→ **Task**:
Lay out the material starting with the line with "Where should I" and going on through the line with "pos(642,182)" as a two-column CSV with the headers input and output. Put the text and its answer each in one quoted field on a single row, turn line breaks into spaces, and leave the pictures out.

→ **Information shown**:
+ + + + +

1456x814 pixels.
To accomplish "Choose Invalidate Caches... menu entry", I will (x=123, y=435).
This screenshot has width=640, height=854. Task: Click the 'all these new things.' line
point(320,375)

+ + + + +

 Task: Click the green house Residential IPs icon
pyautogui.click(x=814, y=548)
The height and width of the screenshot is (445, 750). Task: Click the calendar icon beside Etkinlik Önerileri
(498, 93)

+ + + + +

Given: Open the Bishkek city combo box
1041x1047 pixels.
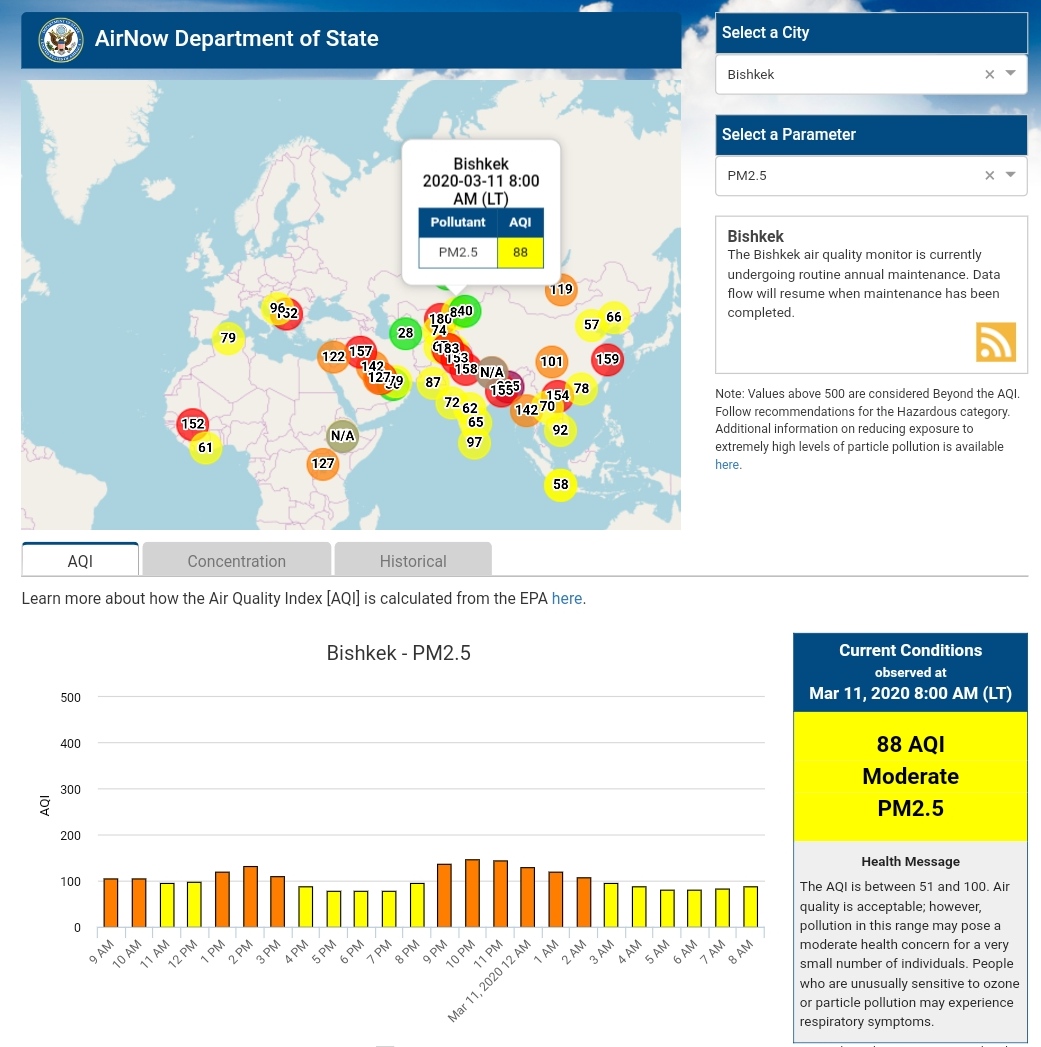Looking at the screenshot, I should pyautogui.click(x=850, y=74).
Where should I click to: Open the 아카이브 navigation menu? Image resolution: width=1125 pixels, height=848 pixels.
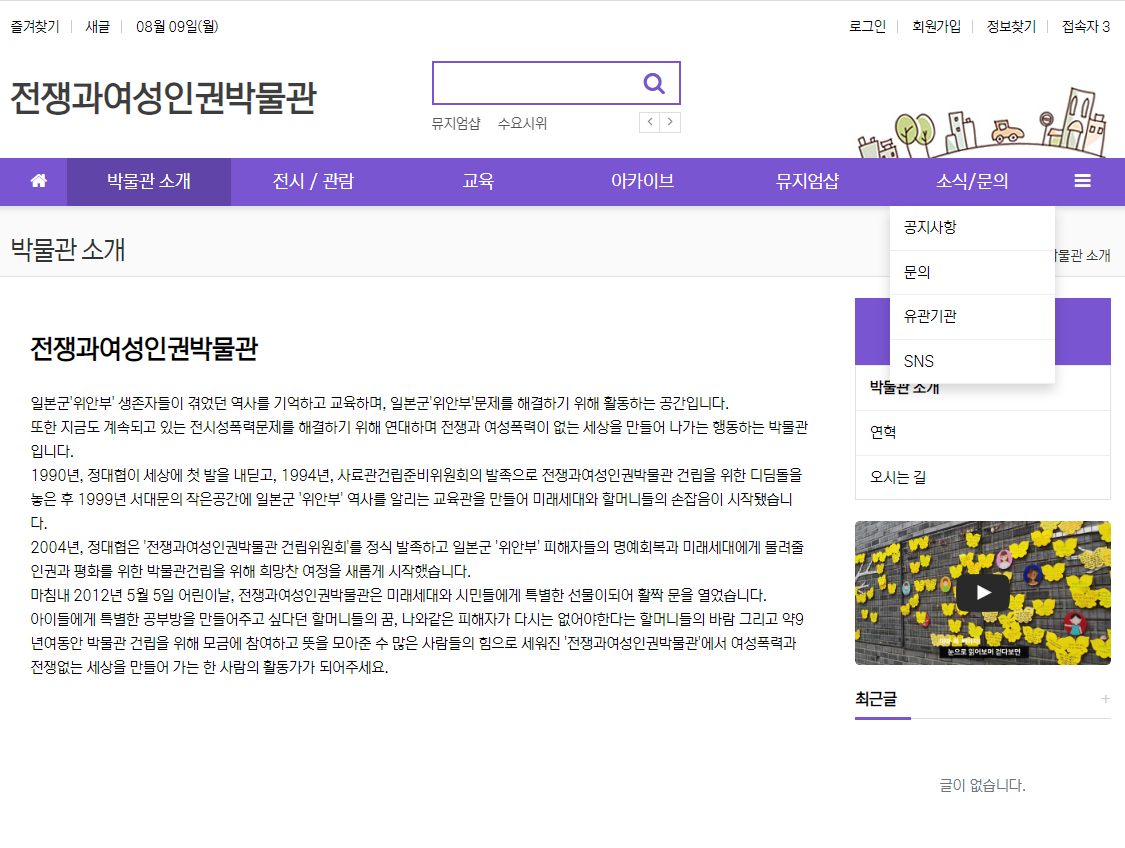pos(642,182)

+ + + + +

→ **Written response**:
input,output
"Where should I click to: Open the 아카이브 navigation menu? Image resolution: width=1125 pixels, height=848 pixels.","pos(642,182)"